Somebody hacked my App

Scriptcase 7 Discussion
#1

Hi people, 2 days ago, i can’t access my app
there was a message: Se produjo un error al conectar con la base de datos:
Access denied for user ‘Hacked Turkishattack’@‘localhost’ (using password: YES)

I access the Production Environment, and it was with the default password (scriptcase)
i enter and check the conection paramters.

the user was: Turkishattack and fortunately he can’t access the database.

does anybody has trouble like this??

is there any security advice?

what could happend?
i work with scriptcase 6.00.0039

Thanks …

#2

You admin was with default password scriptcase? That should be the first thing to change. Appearantly the hacker has compromised your admin section.

#3

A tip for managing admin passwords: Write it down and put in an envelope and store it in two safety boxes: one should be local and the other remote, just in case of disaster at your location… and change it regularly and follow the password storing process again.

#4

You know, I can see how people accidentally forget to either run the configuration or leave the password the default. It seems like SC could make it look for a config file with your admin password encrypted in it, or maybe a project specific (better) password you would configure in the deploy screens inside SC.
Just some thoughts.
Hope you can recover OK.
Jamie

#5

Hi People, thanks for your answers.

the first time i publish my app, i change the default password of the production enviroment.
today i check my app and again it was hacked. same situation
when i enter to the production enviroment it was like if was publish it with the defaultpassword (scriptcase)
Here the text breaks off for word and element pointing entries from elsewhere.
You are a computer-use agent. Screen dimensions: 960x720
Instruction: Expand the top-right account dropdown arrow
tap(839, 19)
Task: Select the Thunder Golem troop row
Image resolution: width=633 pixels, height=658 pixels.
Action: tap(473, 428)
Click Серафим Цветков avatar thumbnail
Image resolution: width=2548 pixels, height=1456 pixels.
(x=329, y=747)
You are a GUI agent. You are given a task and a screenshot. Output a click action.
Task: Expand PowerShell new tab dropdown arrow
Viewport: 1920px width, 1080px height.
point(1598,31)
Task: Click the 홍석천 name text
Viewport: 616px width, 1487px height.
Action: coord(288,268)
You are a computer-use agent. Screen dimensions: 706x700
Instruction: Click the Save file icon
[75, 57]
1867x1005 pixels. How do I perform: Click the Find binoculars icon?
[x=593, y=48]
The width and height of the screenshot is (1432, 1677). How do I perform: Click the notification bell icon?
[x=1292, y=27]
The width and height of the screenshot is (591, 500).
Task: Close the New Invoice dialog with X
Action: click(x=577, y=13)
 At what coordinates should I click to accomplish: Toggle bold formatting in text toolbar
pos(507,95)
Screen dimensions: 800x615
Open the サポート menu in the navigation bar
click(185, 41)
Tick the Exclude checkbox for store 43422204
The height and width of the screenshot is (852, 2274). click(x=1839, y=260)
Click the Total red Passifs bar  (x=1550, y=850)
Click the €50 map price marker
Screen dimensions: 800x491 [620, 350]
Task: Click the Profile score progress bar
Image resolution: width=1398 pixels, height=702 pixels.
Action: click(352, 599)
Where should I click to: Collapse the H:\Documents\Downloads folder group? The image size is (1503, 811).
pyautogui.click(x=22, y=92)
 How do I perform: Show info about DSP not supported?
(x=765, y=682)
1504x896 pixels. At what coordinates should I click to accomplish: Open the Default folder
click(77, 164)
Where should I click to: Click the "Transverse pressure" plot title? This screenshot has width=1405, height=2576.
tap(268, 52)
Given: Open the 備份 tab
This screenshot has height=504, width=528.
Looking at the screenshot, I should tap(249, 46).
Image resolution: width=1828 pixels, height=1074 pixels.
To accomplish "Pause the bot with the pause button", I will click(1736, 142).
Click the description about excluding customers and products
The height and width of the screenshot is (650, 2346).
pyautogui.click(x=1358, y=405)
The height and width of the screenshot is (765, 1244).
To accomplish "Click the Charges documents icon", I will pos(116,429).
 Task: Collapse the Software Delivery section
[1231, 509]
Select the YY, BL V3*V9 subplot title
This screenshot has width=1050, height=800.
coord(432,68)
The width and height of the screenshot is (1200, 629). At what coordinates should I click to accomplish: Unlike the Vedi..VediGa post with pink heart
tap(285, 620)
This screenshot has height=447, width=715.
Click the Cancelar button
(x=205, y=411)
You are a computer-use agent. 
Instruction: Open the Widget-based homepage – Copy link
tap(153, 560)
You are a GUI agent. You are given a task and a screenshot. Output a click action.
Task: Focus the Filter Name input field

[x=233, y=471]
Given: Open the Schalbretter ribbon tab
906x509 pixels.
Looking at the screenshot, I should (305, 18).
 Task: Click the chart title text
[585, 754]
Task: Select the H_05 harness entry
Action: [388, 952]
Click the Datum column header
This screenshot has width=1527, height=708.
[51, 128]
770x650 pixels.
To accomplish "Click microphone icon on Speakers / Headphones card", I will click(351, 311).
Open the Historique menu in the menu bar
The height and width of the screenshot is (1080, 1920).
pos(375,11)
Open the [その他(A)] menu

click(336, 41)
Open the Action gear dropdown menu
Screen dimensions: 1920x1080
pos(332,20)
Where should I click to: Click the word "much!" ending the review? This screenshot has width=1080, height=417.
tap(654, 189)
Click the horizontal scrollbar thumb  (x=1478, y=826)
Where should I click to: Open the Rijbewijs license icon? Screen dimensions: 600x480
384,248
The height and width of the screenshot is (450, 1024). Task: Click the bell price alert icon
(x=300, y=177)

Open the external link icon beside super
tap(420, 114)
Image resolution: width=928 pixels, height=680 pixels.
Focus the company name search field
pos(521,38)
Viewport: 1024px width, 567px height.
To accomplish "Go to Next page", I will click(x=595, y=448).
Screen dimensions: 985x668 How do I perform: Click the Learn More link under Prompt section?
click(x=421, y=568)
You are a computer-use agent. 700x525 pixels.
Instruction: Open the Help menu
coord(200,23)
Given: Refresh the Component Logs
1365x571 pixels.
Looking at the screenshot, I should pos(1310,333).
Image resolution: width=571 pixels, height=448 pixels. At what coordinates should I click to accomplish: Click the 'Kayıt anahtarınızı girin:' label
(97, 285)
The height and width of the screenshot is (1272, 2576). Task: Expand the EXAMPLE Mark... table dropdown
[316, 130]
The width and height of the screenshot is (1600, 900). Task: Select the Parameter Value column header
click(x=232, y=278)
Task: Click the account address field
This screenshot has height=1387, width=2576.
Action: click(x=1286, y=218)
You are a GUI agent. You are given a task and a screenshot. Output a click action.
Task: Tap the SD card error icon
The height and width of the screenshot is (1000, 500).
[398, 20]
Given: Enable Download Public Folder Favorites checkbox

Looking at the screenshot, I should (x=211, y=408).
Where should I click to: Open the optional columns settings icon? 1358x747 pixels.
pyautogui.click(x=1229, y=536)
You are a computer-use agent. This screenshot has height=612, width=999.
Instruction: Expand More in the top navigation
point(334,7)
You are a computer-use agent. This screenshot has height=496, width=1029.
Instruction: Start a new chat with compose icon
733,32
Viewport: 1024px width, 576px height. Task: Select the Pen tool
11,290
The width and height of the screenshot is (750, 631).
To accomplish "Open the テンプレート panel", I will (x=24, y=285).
is there any thing i forget to set?
is this an exploit of ScriptCase Security?
how hackers can change the connection database properties?

Any Advice???

Thanks

#6

What you’re talking about has two different things
I was under the impression you were talking about the security module
But now it looks like you’re talking about the database connections

When you go to Lib directory on the Web server it’ll bring up the database connection dialog
If they’re changing the database connection that’s the only place that they can change that connection
Unless there’s some other way that I’m not aware of

My two cents

Kevin

#7

Thanks for your answers.

i don’t understand how an external person, can change de database conection properties.
does some body knows where is stored the conection parameters and how to protect it ?

thanks

#8

Are the DB setting changed? That is weird and scarry if so.
I am just a fellow SC user, but here are my thoughts:

  1. escalate this to the support or email SC directly, then post what you find here. They may or may not read each forum post. They seem to but never know - this is critical path!!!
  2. Maybe there is a hole in that login, but I have not heard of such till now.
  3. It could be some kind of security setting on the folder? Maybe they are not getting into the Production Environment login itself, but directly into some config file?

Is the change to a bad setting or erased or what?

  1. If it is the Production Environment they are getting into, perhaps you could deploy the app, then immediatelly change the file name to the login. going to www.yourdomain.com/_lib/ triggers the login screen for it. Perhaps using WinSCP or something and changing the file name a bit will be enough to stop the a-hole from getting in. I have not tried that,but seems like once you are set up, you never need go back in there. You can always rename it later to make it work…

Again, I think we would all like to know your findings here, so please followup. Good luck. A million curses on the #$%$$6 hacker :frowning:

#9

Are you sure that sc is the leak and not your (ftp) account? Since only the db settings are changed and the password reset (?) I think that the hacker might has access and is able to remove the settings causing the default password to re-appear. I would try the following: after renaming the connection I would rename this _lib application or even delete it. I would change the password of your ftp account and your basic control-panel account. But I agree with onmountain. This needs to be taken care of by scriptcase. I reported this thread through my channel with sc.